During the academic year that followed, I had to deal with a ministerial inspection carried out by a sour official hostile to everything I stood for as well as resignations by teacher representatives, venomous rumours spread by some of my own assistants, and even the publication of a report by the government auditor. The funniest thing was that this report covered the management period of my predecessor, from 2001 to 2011; but the media left out that little detail and I kept being called to account for it, as if I were to blame for all the world’s problems and the inertia of the people who had been there before me.
It might seem surprising that I chose to keep on the two assistant directors appointed by my predecessor. But you have to understand that when I arrived at the Beaux-Arts, the propaganda campaign against me and the Palais de Tokyo [where I had been co-director] was running so hot that some students were convinced that I was bent on shutting down the drawing classes and scrapping painting.

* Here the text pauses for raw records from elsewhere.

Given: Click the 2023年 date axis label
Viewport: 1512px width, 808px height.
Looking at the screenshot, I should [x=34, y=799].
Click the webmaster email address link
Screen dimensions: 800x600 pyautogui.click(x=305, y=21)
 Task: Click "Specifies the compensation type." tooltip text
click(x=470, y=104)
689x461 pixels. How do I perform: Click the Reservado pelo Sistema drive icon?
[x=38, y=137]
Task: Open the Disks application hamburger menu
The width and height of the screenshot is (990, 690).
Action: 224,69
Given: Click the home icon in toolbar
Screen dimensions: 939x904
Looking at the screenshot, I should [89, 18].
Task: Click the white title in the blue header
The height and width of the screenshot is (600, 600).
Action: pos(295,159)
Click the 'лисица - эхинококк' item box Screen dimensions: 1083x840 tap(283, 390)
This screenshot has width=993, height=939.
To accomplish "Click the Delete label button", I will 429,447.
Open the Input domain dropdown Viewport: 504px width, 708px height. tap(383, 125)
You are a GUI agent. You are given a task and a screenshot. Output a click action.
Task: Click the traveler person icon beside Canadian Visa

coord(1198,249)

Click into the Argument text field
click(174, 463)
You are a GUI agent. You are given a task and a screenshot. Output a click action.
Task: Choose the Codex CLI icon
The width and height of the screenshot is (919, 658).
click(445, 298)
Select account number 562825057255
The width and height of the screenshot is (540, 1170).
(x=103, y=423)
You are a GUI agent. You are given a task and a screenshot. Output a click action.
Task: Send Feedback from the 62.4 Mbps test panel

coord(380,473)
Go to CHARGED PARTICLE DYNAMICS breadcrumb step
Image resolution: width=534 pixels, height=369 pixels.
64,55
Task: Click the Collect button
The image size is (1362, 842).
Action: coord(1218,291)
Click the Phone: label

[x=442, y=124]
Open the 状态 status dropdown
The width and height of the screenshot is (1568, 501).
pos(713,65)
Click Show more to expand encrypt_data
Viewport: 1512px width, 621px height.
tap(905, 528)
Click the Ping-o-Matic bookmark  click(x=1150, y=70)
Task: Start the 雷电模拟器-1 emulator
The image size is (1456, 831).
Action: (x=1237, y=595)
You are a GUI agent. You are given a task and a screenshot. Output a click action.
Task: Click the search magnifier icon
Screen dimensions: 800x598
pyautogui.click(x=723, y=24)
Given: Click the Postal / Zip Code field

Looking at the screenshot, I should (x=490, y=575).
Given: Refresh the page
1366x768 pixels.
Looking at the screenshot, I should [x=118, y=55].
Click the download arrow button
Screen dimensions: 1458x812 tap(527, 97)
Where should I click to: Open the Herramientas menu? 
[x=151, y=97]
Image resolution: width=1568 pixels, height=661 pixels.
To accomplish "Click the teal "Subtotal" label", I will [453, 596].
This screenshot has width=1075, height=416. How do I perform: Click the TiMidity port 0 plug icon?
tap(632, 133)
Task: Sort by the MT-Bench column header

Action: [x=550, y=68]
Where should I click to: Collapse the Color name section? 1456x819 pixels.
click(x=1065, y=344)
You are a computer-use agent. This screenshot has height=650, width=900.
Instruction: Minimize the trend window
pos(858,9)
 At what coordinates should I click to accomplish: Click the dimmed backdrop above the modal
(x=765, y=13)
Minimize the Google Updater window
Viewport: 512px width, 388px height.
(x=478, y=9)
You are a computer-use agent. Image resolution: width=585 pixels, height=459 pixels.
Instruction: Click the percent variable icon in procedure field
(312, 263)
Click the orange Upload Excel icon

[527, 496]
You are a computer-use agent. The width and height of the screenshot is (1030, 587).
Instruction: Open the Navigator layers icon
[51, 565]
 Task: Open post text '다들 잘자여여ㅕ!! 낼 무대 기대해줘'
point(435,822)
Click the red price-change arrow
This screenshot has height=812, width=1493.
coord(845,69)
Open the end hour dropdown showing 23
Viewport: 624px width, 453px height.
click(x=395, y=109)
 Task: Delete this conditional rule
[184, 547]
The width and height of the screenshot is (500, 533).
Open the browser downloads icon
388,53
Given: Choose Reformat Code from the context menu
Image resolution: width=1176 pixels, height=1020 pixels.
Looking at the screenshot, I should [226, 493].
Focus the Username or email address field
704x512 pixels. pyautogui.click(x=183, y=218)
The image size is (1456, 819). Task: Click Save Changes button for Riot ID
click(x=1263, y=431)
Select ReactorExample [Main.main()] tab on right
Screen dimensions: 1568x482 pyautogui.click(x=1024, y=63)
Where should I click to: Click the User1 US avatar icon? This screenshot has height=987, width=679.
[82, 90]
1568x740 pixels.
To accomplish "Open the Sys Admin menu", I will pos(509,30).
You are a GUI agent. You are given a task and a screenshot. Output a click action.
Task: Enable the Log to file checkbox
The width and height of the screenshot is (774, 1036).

So I opted for playing the continuity card, not knowing that I was putting my head into a noose.
During the two years prior to the Ralph Lauren affair, I couldn’t carry out a single project without people throwing a wrench in the works or being told that what I was suggesting was “impossible” and that my ideas didn’t fit with tradition. Cronyism, backdoor deals, departments working in isolation: the Beaux-arts de Paris was in a sorry state. The school doors closed at 8pm (I managed to change this to 10pm, but my ideal would have been a school open 24/7); there was no place to get together and relax (the café will open in October 2015); students’ works were unceremoniously junked the moment they left the ateliers (in 2014 someone was put in charge of managing the production flow); and none of the students could experiment off the beaten track (whereas now all you have to do in order to blow up a sculpture in the courtyard is put in a request to the director of studies).
My absolute priority has been to restore the students to their rightful place at the heart of the school and to create connections with graduates through a comprehensive support system that consists of production grants, prizes, and off-site exhibitions organized by the school. Systematic appeals to student initiative, setting up working groups, reforming the postgraduate section, creating a doctorate based on practical work, developing the future café as a project space, creating a web radio; all these things – as well as ongoing support for initiatives by the school's young artists – have laid the foundation for a more creative school. This general policy has also taken the form of hundreds of small, sometimes invisible decisions stemming from a full-time commitment to teachers, students, and staff. This is the path the school needs to follow. Given the way things are headed, the independence of art teaching will soon be a major issue. I have fought for this independence because where training young artists is concerned, I don’t subscribe to blind alignment with the university system. I’ve tried to create a school that is a hub between the academy and international art circles; a school whose administration works in the interests of art. And I’m sure that this vision still has a future.
Cultural diversity is a crucial factor in the school’s existence. Apart from the international links I’ve established, which have led to student projects in Nunavut, Guyana, London, and the United States, the teacher-artists recruited during my term of office are a testimony to this: Pascale Marthine Tayou, Ann Veronica Janssens, Dominique Gonzalez-Foerster. Not to mention contributions from Thomas Hirschhorn, Urs Fischer, Tim Eitel, and so many others for whom space is lacking here.
I can now go back to my true métier: curating. But this experience will bear fruit, of that I am sure. The students who were trained at the École Nationale Supérieure des Beaux-Arts de Paris over these last four years will keep the flame burning. . .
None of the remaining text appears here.